Il s’interrompit en voyant la cape que je portais à mon épaule droite, et parut affreusement gêné. J’ai soupiré, habituée à ce genre de regard, et j’ai préféré enchaîner rapidement :
« Merci à vous. Quel est donc ce fameux projet « Ryuu » ? »
Ce Chujiro parut soulagé que je ne tienne pas rigueur de sa maladresse. Il retrouva rapidement son sourire et allait me tendre un énorme dossier lorsqu’il se ravisa soudain pour le poser sur la table. Bien joué Chujinou, pas de seconde gaffe. Il s’inclina, tout rouge, en parlant plus fort qu’il l’aurait du :
« Excusez-moi, mademoiselle. Je vous laisse tranquille pour lire le dossier, il vous expliquera ce qu’est Ryuu bien mieux que moi. »
Je l’ai remercié d’un signe de tête, lasse des gens qui s’excuse dès qu’ils voient une personne invalide. En m’asseyant sur une chaise libre, les questions se bousculaient dans ma tête : Qu’est-ce donc que Ryuu ? Une nouvelle arme ? Un antidote ? Un plan ?... Impatiente, j’ai ouvert le dossier pour voir en première page une photo d’un petit garçon aux cheveux blancs et aux yeux rouges.
Cheveux blancs… Yeux rouges… Une sueur froide me glaça le dos.
« Mad’moiselle, vous allez bien ? »
Me recomposant rapidement un nouveau sourire, je me suis tournée vers cette personne décidément trop curieuse. Ce Chujiro avec ses lunettes de travers, qui venait de passer sa tête à travers la porte du fond, il ne sait pas encore à quelle maniaque de la propreté il s’adresse. Je lui ai répondu calmement :
« Mais oui, ne vous inquiétez pas pour si peu. »
Il a de suite disparu de mon champ de vision. « Non mais quel gamin, je vous jure… » ai-je pu penser très fort, et seul Dieu sait combien de fois me le dirais-je encore.
Tentant de passer outre mon étourdissement, je me suis répétée une des seules phrases acceptables qu’Elle avait pu me dire : « N’écoute jamais tes sentiments. Ils forment un tout appelé plus communément ta faiblesse. ». Elle avait bien raison, et c’est ainsi que j’ai continué ma lecture.
« Jeune goule… Kidnappée très jeune… Il y a de cela dix ans… Cobaye du CCG pour toute sorte de produits… Etait sous la protection du Docteur Shimizu… A assassiné ce dernier il y a peu… » Ai-je rapidement parcouru. Alors ce Ryuu était en fait une goule, destinée à des expérimentations de neutralisation, d’humanisation, dès qu’il aurait dévoilé son kagune… C’est monstrueux, tout simplement. Comment une goule pouvait-elle devenir un jour humain ? En lisant les détails, je pouvais voir que le Docteur Shimizu était mort bercé par cette illusion, le jour où Ryuu avait déployé son kagune.
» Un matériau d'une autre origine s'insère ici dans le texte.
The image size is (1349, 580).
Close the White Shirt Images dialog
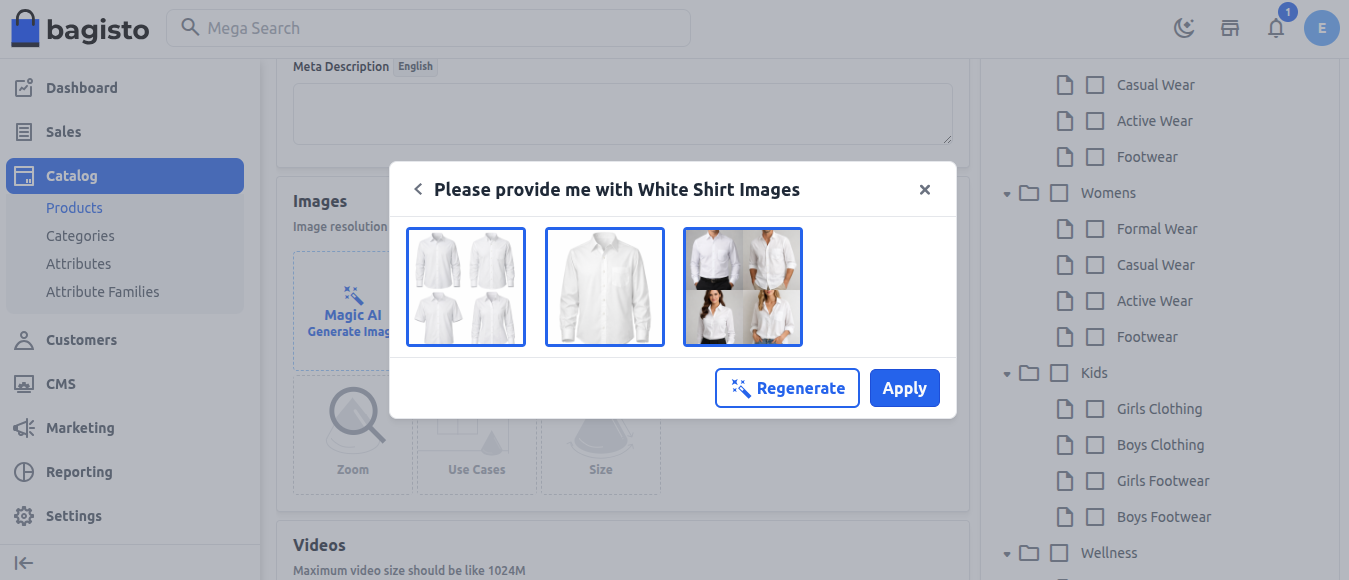pyautogui.click(x=925, y=190)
Je n’irais pas jusqu’à dire que c’était bien fait pour lui, même si je n’en pensais pas moins. J’ai appelé :
«Chujiro ? »
Il apparut instantanément, rajustant ses lunettes :
« Vous m’avez demandé, mad’moiselle ? »
Levant les yeux au ciel, j’ai répliqué :
« Oui, mais c’est pour voir à quoi ressemble Ryuu. Et cessez donc de m’appeler mad’moizelle… Je suis votre supérieure, Chujiro. »
Il s’est précipité vers la petite cellule –que je pensais vide, sur le côté du laboratoire, tout en criant :
« Compris, mad’moiselle ! »
Et bien… Nous allons bien nous entendre tous les deux… M’avançant derrière, j’ai attendu patiemment qu’il déverrouille la porte blindée. J’ai ainsi pu découvrir un petit garçon qui me dit poliment :
« Bonjour, madame. »
Je ne put m’empêcher d’être choquée. Il était terriblement amaigri, et ne paraissait pas avoir plus de sept-huit ans, alors qu’il avait été kidnappé il y a de cela dix ans. Cet air innocent, ses paroles emplies de politesse… Mais surtout, ses cheveux blancs ébouriffés et ses yeux rougeoyants…
Je me suis ensuite aperçue que tout était devenu gris et noir autour de moi.